64 bytes from iad23s44-in-f174.1e100.net (216.58.217.174): icmp_seq=1 ttl=49 time=1.42 ms

3. Ifconfig - Getting network configuration like IP address, all the Ethernet available. Make ethernet up and down. We can check how much packet received, how much packets transmitted. Ipv6 address, mac address, Broadcast address, mask can also be checked. ifconfig eth0 down, makes up and down the sockets.

4. Nslookup - Query DNS lookup name, lookup IP address of a Domain name.

[root@ip-172-31-28-103 ~]# nslookup google.com
Server:         172.31.0.2
Address:        172.31.0.2#53

Non-authoritative answer:
Name:   google.com
Address: 216.58.217.142

5. Telnet - Communicate with other host-name, it is not used now as it is not secured.

6. Trace-route - Outing steps that packets take to get to network host. We can reach upto which level we can reach while connecting to a host. It show all the intermediate routes through which packets go through to other network.
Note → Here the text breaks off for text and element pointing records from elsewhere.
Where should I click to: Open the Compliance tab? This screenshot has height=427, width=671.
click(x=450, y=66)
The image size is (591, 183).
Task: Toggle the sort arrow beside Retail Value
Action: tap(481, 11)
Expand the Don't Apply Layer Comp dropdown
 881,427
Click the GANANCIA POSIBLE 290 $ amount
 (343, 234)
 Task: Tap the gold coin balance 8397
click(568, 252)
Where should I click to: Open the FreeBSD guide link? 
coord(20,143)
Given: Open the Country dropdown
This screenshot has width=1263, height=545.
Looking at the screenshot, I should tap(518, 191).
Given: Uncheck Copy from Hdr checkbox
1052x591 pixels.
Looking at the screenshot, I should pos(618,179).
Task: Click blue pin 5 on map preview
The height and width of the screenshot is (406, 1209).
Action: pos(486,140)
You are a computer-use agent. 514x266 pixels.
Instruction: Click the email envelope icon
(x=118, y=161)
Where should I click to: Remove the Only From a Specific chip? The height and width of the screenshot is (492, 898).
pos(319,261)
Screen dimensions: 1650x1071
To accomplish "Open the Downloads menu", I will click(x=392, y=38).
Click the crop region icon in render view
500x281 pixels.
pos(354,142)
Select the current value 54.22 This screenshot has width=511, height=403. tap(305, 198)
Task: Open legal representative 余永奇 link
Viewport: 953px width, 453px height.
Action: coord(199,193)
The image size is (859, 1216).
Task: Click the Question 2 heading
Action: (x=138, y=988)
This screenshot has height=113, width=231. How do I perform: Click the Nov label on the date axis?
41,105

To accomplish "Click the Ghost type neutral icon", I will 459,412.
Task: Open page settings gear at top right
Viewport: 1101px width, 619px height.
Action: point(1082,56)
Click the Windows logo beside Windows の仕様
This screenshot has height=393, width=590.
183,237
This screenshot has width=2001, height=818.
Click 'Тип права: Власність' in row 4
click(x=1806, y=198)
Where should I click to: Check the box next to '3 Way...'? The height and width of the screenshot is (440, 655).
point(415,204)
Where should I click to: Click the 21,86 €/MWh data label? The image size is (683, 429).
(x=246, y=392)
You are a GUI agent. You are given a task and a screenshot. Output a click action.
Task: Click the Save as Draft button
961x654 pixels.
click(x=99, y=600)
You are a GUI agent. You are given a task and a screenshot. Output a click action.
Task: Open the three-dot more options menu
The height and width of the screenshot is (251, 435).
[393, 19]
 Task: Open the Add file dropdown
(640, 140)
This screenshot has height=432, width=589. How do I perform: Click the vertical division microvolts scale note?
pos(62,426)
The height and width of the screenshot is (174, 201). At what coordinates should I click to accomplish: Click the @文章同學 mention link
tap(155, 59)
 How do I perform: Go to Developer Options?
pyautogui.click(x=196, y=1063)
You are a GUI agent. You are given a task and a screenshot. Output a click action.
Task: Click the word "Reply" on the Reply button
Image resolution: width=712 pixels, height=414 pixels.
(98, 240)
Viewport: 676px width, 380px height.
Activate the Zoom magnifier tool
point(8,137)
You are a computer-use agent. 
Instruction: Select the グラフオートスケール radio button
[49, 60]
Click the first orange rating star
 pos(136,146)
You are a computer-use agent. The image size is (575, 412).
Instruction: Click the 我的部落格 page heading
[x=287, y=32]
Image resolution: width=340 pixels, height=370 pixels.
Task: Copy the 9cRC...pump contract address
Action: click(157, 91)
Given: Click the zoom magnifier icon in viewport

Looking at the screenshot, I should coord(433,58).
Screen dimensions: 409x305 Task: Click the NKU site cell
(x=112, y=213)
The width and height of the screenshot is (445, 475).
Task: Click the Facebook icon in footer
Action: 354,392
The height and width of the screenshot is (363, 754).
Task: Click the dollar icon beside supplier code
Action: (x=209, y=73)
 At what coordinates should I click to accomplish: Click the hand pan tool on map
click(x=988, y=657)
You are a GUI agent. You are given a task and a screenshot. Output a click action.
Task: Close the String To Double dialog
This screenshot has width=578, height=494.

We can see how packets is transferring from own network to other network.

[root@ip-172-31-28-103 ~]# traceroute google.com
traceroute to google.com (216.58.217.142), 30 hops max, 60 byte packets
 1  216.182.224.120 (216.182.224.120)  20.582 ms 216.182.224.138 (216.182.224.138)  19.882 ms 216.182.226.46 (216.182.226.46)  13.540 ms
 2  100.66.8.152 (100.66.8.152)  19.803 ms 100.66.8.134 (100.66.8.134)  15.890 ms 100.66.12.102 (100.66.12.102)  18.356 ms
 3  100.66.15.116 (100.66.15.116)  18.987 ms 100.66.14.236 (100.66.14.236)  14.628 ms 100.66.11.72 (100.66.11.72)  21.620 ms
 4  100.66.6.15 (100.66.6.15)  16.715 ms 100.66.7.101 (100.66.7.101)  14.086 ms 100.66.6.69 (100.66.6.69)  13.748 ms
 5  100.66.4.103 (100.66.4.103)  16.060 ms 100.66.4.7 (100.66.4.7)  17.819 ms  17.781 ms

7. Hostname - It displays the hostname of the system. Below are more details of the command.

Hostname - Displays the hostname
Hostname -d - Displays the machine domain name
hostname -f - Displays the fully qualified host and domain name. Same as hostname
hostname -i - Displays the IP

Prompting for Password takes long time. Reason are -

1. A common problem on the server is if you're connecting from a client for which reverse DNS lookups time out. (A “reverse DNS lookup” means getting back from the client machine's IP address to a host name. It isn't really useful for security, only slightly helpful to diagnose breakin attempts from log entries, but the default configuration does it anyway.) To turn off reverse DNS lookups, add UseDNS no to /etc/ssh/sshd_config (you need to be root on the server; remember to restart the SSH service afterwards).

2. Another thing that can go wrong is GSSAPI authentication timing out. If you don't know what that is, you're probably not relying on it; you can turn it off by adding the line GSSAPIAuthentication no to /etc/ssh/ssh_config or ~/.ssh/config (that's on the client side).